The package can be installed by;

install.packages("ggplot2")

and once the package is installed it is loaded by;

library(ggplot2)

Lets create simple charts with the ggplot2 package.

  1. Scatter plots

Scatter plot is used to show the numerical relationship between two or more. Lets create a simple plot.

# Sample data
df <- data.frame(
  x = rnorm(100),
  y = rnorm(100)
)

# Creating a scatter plot
ggplot(df, # data
       aes(x = x, y = y)) + #aesthetics
  geom_point() + #geometrics
  labs(title = "Scatter Plot Example", x = "X Values", y = "Y Values") +
  theme_minimal()

Try it!

Lets make it more interesting by exploring the real world scenario where we will visualize the relationship between Discount and the Net Amount on the ecommerce store.

# Creating a scatter plot
ggplot(ecommerce[1:100, ], # first 100 rows of the data
       aes(x = Net.Amount, y = Discount.Amount..INR.)) + #aesthetics
  geom_point() + #geometrics
  labs(title = "Relationship between Net Amount and the Discount", 
       x = "Net Amount", 
       y = "Discount") +
  theme_minimal()

The scatter chart above shows that there is no clear relationship between the Net Amount spent and the discount offered since at every spending(low, medium or high) had low or high discount. High spending did not necessarily guarantee low or high discount.

  1. Line Chart

Line Chart is used to show trend(Growth or fall over time). Let create a simple line chart to show this;

# Sample data 
dates <- c("2023-10-01", "2023-10-05", "2023-10-10", "2023-10-15", "2023-10-20", "2023-10-25", "2023-10-30", "2023-11-04", "2023-11-09", "2023-11-14")
scores <- c(75, 82, 88, 85, 90, 87, 92, 95, 98, 100)

# Create a data frame 
df <- data.frame(
  date = as.Date(dates),
  scores = scores
)

# Plot a scatter plot 
ggplot(df, # data
       aes(x=date, y=scores)) + 
  geom_line()+
  labs(
    title = "Scores progression from October to November",
    x = "Date",
    y = "Scores"
  ) + 
  theme_minimal()

There has a been a gradual increase of scores from October to November.

Try it!

Lets put this into a real world scenario. We will plot the Gross Amount spent by Customers over the years at the ecommerce store.
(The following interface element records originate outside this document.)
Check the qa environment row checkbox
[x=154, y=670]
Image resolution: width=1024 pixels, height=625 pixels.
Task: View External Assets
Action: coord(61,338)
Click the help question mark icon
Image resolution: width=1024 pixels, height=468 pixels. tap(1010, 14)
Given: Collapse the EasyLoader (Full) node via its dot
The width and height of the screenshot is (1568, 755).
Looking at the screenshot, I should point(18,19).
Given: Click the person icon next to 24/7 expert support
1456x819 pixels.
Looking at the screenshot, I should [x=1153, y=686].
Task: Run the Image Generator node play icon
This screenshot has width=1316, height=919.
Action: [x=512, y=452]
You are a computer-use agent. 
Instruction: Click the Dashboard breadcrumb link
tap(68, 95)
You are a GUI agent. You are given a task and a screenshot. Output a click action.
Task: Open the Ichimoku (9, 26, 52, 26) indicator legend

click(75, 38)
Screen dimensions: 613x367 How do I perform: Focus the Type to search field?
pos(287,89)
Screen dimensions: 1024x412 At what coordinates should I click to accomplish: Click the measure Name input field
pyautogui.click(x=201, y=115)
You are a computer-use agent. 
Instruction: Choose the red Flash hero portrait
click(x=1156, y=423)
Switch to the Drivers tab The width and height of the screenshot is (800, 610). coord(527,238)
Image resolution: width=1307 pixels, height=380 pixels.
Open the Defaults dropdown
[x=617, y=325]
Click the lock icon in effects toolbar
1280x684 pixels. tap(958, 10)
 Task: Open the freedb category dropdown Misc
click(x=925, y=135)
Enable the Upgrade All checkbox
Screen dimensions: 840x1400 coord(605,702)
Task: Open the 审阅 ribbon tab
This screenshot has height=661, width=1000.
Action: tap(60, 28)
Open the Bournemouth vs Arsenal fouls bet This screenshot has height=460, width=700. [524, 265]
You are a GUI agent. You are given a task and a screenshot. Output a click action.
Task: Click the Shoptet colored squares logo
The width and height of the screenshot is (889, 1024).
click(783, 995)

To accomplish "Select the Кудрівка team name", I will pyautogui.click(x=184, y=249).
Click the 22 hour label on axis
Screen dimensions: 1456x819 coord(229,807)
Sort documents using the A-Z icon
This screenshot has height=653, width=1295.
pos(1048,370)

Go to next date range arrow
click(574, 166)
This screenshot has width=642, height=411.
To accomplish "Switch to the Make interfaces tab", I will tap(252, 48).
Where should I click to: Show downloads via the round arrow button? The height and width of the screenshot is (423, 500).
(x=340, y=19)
# Convert the purchase date to date type 
ecommerce$Purchase.Date <- as.Date(ecommerce$Purchase.Date)

# Plot a scatter plot 
ggplot(ecommerce[1:100, ], # data
       aes(x=Purchase.Date, y=Gross.Amount)) + 
  geom_line()+
  labs(
    title = "Gross Amount spent over time",
    x = "Purchase Date",
    y = "Gross Amount"
  ) + 
  theme_minimal()

There has been gradual spikes of rise and fall of the amount spent on the store.

  1. Histograms and Density Plots

Histograms and Density plots are used to show the distribution of continuous variables. Histogram is visually similar to the bar chart however it is used show frequency and distribution across a list-like data set(vectors, lists, sets, arrays, etc) that stores continuous numeric values. The count of observation within a certain range of values are displayed.

Lets create a vector of random 100 ages and plot the data to a histogram.

# Generate random 1000 ages between 0 and 100
set.seed(42)
ages <- sample(0:100, 1000, replace = TRUE)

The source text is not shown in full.